Set out the rows below as a numbered list, one line per number, with blank lines skipped and the pictures left out.

--- GIVEN INFORMATION ---

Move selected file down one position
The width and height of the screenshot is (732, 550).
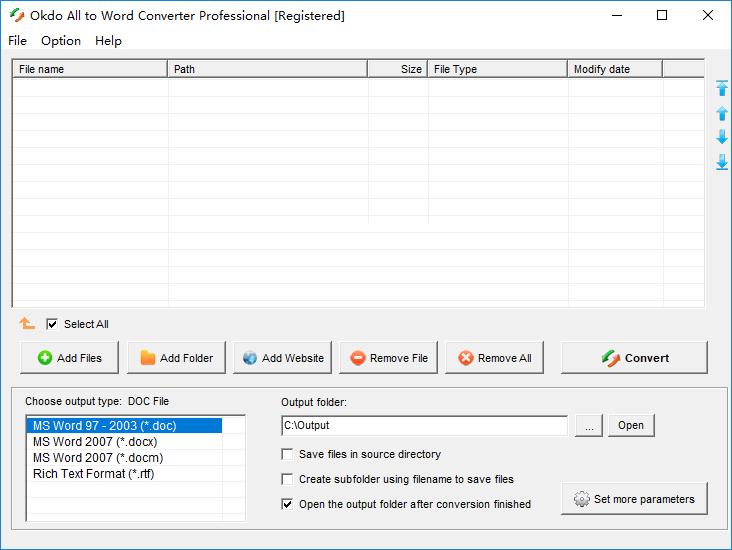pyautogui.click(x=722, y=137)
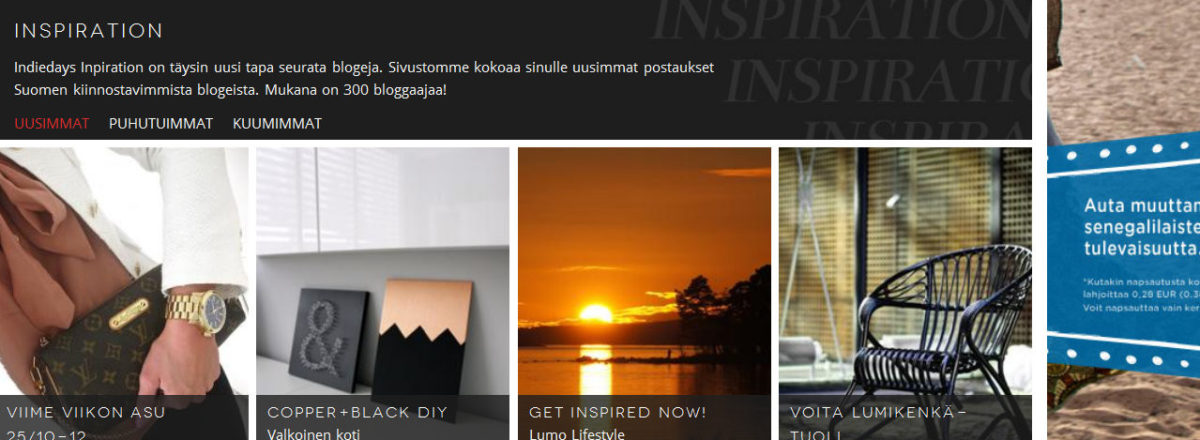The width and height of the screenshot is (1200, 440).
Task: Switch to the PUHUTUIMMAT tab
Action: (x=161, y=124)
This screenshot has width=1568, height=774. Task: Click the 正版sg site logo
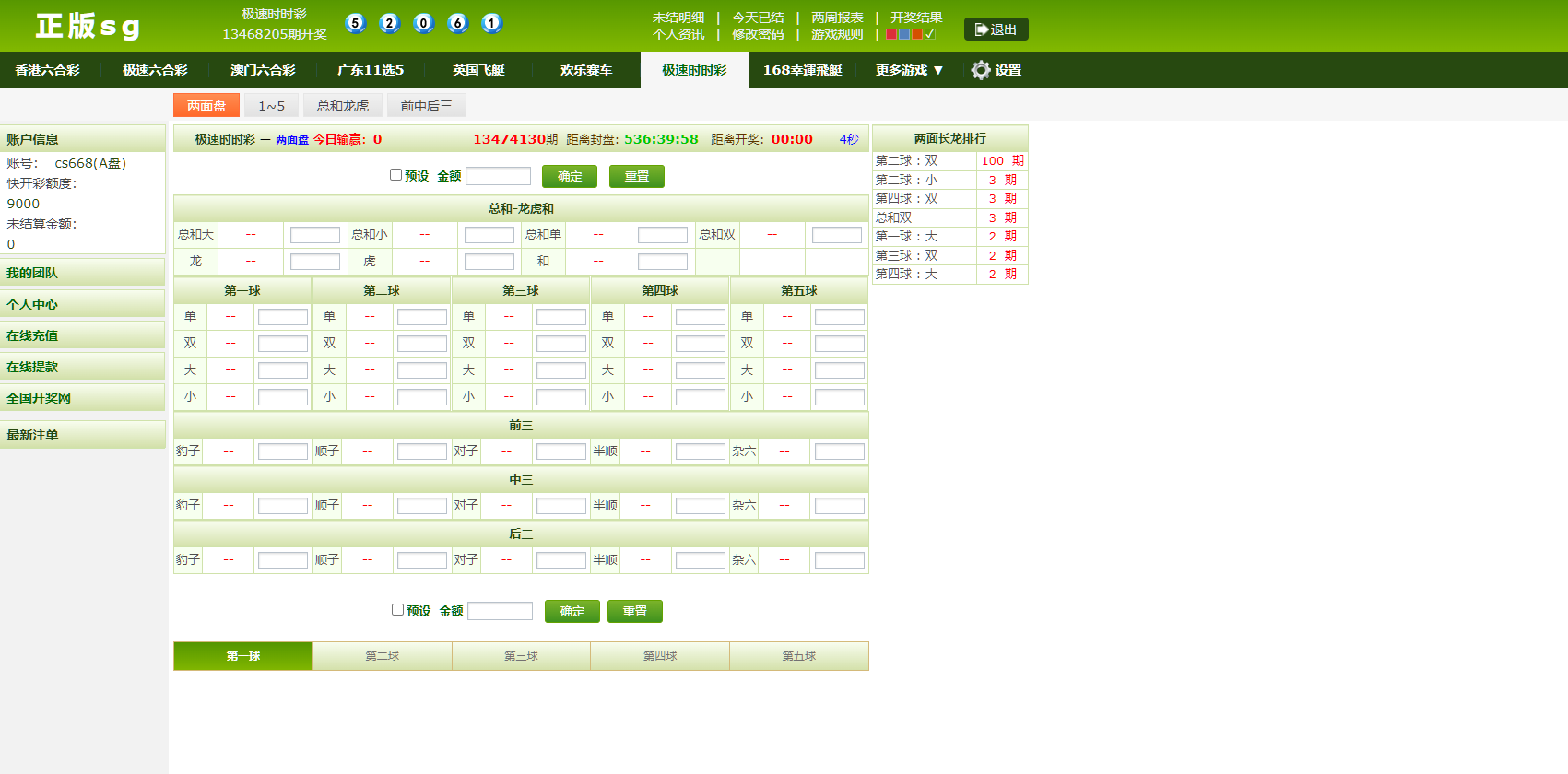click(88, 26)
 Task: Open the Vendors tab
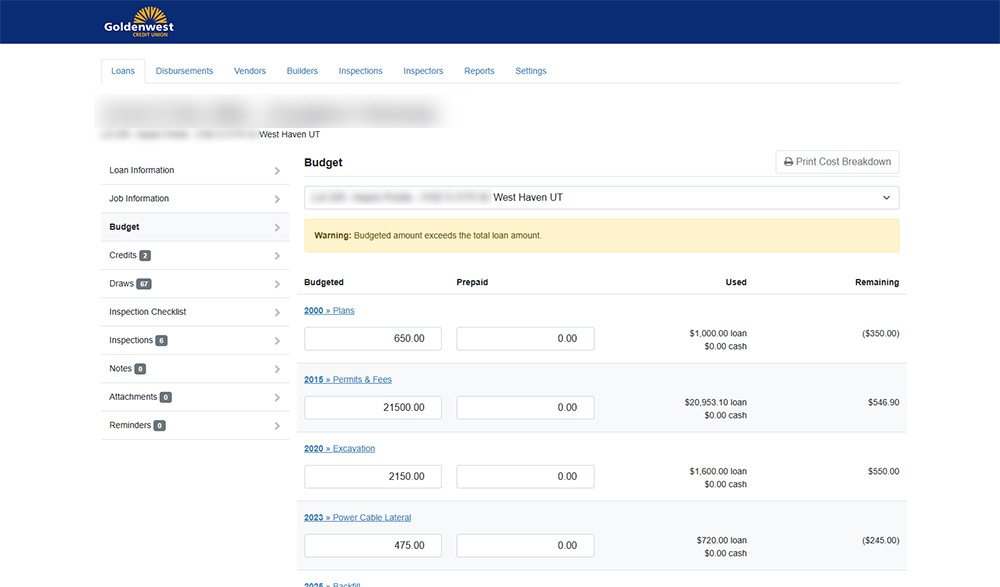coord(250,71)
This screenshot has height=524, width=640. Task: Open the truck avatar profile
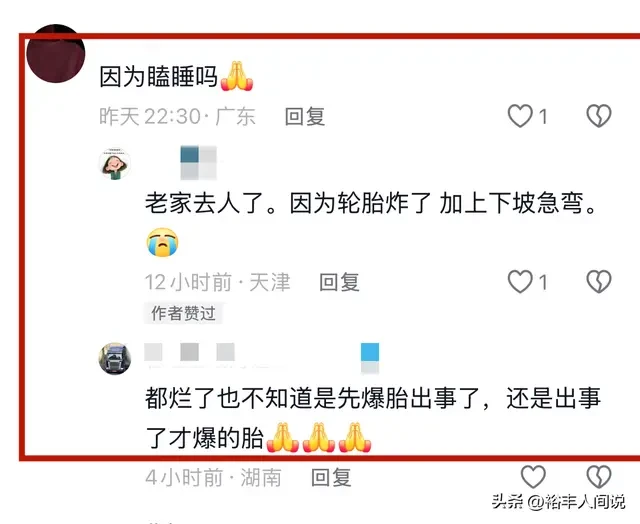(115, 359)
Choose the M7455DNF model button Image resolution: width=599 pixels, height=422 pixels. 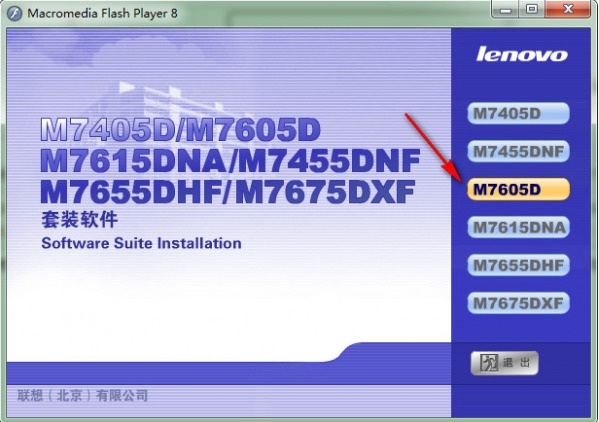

---

» FULL SOLUTION
1. Move selected file down one position
2. The width and height of the screenshot is (732, 550).
3. pyautogui.click(x=722, y=137)
4. The width and height of the screenshot is (1200, 440).
5. Task: Switch to the PUHUTUIMMAT tab
6. Action: (x=161, y=124)
7. This screenshot has width=1568, height=774. Task: Click the 正版sg site logo
8. click(88, 26)
9.  Task: Open the Vendors tab
10. coord(250,71)
11. This screenshot has height=524, width=640. Task: Open the truck avatar profile
12. (115, 359)
13. Choose the M7455DNF model button Image resolution: width=599 pixels, height=422 pixels. 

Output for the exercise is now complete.